Ukraine official says Russian troops take over military airport in Crimea


SIMFEROPOL, Ukraine -- Dozens of armed men in military uniforms without markings were patrolling the airport in the capital of Ukraine's strategic Crimea region on Friday as tensions in the country's Russian-speaking southeast escalated.


Russian state television quoted eyewitnesses saying the men arrived at the Simferopol airport in the early hours on Friday.


An Associated Press photographer saw military men armed with assault rifles Friday morning patrolling the airport. The men, who were wearing uniforms without any insignia, refused to talk to journalists, and it was not immediately clear who they were.


On Thursday, masked gunmen with rocket-propelled grenades and sniper rifles seized the parliament and government offices in Simferopol and raised the Russian flag over the parliament building.


The events in the Crimea region have heightened tensions with neighboring Russia. It scrambled fighter jets on Thursday to patrol borders in the first stirrings of a potentially dangerous confrontation reminiscent of Cold War brinksmanship.


U.S. officials are closely monitoring Russia's military movements near Ukraine's border, reported CBS News correspondent David Martin. So far, it appears to be just an exercise as the Russians say, but that war gaming so close to the border could give Russia a rolling start to push into Ukraine, with little or no warning, and Martin says that is what concerns officials like U.S. Secretary of Defense Chuck Hagel.

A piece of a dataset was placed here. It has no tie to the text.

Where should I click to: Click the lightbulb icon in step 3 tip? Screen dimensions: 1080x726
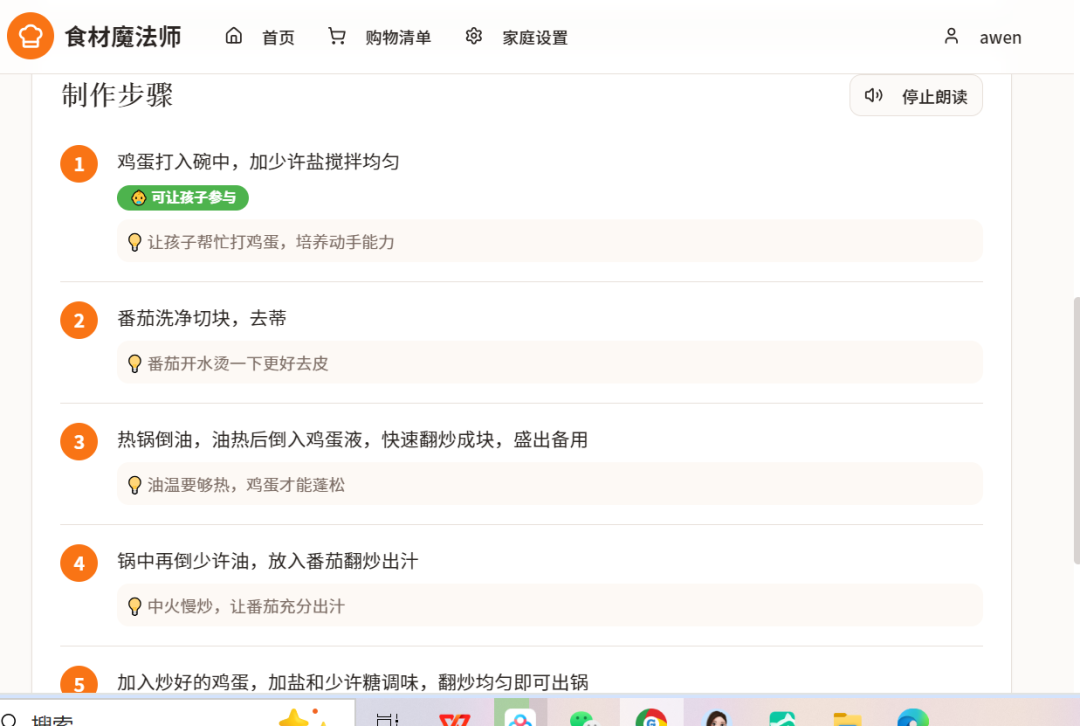tap(135, 485)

In spite of the concern, Martin said the U.S. is also trying to avoid any acts which could raise the tensions further, and according to the top American commander in Europe, NATO is not planning for any military reaction to a Russian intervention in Ukraine.


Russia also has granted shelter to Ukraine's fugitive president, Viktor Yanukovych, after recent deadly protests in Kiev swept in a new government.


Yanukovych has a news conference scheduled Friday in Russia's south near the Ukrainian border. He has not been seen publicly since Saturday, and he declared Thursday in a statement that he remains Ukraine's legitimate president.


Ukraine's parliament on Thursday elected a new government led by a pro-Western technocrat who promptly pledged to prevent any national break-up.


Moscow has been sending mixed signals about Ukraine but pledged to respect its territorial integrity. Russian President Vladimir Putin has long dreamed of pulling Ukraine -- a country of 46 million people considered the cradle of Russian civilization -- closer into Moscow's orbit.


For Ukraine's neighbors, the specter of Ukraine breaking up evoked memories of centuries of bloody conflict.


'Regional conflicts begin this way,' Polish Foreign Minister Radoslaw Sikorski said Thursday, calling the confrontation 'a very dangerous game.'


Ukraine's new prime minister, Arseniy Yatsenyuk, on Thursday said the country's future lies in the European Union, but with friendly relations with Russia.


Yatsenyuk insisted the country wouldn't accept the secession of Crimea. The Black Sea territory, he declared, 'has been and will be a part of Ukraine.'


Oleksandr Turchynov, who stepped in as acting president after Yanukovych's flight, condemned Thursday's assault in Simferopol as a 'crime against the government of Ukraine.' He warned that any move by Russian troops off of their base in Crimea 'will be considered a military aggression.'


Ukraine's population is divided in loyalties between Russia and the West. Crimea, which was seized by Russian forces in the 18th century under Catherine the Great, was once the crown jewel in Russian and then Soviet empires. CBS News correspondent Clarissa Ward reported that 60 percent of the population in Crimea are ethnic Russians, and many simply don't identify with the Ukrainian-speaking western parts of the nation, where Kiev sits and from which the recent opposition overthrow sprung.


'We cannot accept the authority in Kiev. We are a different people,' Ludmila Milodanova, a pro-Russian protester said on the streets of Simferopol on Thursday. 'We will be happy to join Russia. It is our motherland.'


Crimea only became part of Ukraine in 1954 when Soviet leader Nikita Khrushchev transferred jurisdiction from Russia -- a move that was a mere formality until the 1991 Soviet collapse meant Crimea landed in an independent Ukraine.


The escalating conflict has sent Ukraine's finances plummeting, prompting Western leaders to prepare an emergency financial package.


In a bid to shore up Ukraine's fledgling administration, the International Monetary Fund has said it is 'ready to respond' to Ukraine's bid for financial assistance. The European Union is also considering emergency loans for a country that is the chief conduit of Russian natural gas to western Europe.


Ukraine's finance ministry has said it needs $35 billion over the next two years to avoid default.